Der erste Fehler besteht darin, daß sie mit dem Rosenkranzgebet keine bestimmte Meinung verbinden, und wenn man sie dann fragt, wozu sie den Rosenkranz beten, können sie keine Antwort darauf geben. Habe deshalb immer, wenn du den Rosenkranz betest, einige Gnaden im Auge, die du erflehen, irgendeine Tugend, die du nachahmen, oder eine Sünde, die du ausrotten willst.

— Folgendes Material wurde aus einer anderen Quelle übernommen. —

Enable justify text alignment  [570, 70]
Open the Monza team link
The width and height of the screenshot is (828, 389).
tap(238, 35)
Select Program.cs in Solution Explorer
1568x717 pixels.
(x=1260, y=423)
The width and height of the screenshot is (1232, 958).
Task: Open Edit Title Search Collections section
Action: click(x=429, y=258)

Der zweite Fehler, den man gewöhnlich beim Beten des Rosenkranzes begeht, liegt darin, daß man beim Beginn keine andere Absicht hat, als möglichst bald damit fertig zu werden. Das kommt daher, daß man den Rosenkranz als eine Bürde empfindet, die schwer auf den Schultern lastet, solange man ihn nicht gebetet hat, besonders wenn man sich eine Gewissenssache daraus gemacht oder wenn man ihn als Buße und gleichsam gegen seinen Willen bekommen hat.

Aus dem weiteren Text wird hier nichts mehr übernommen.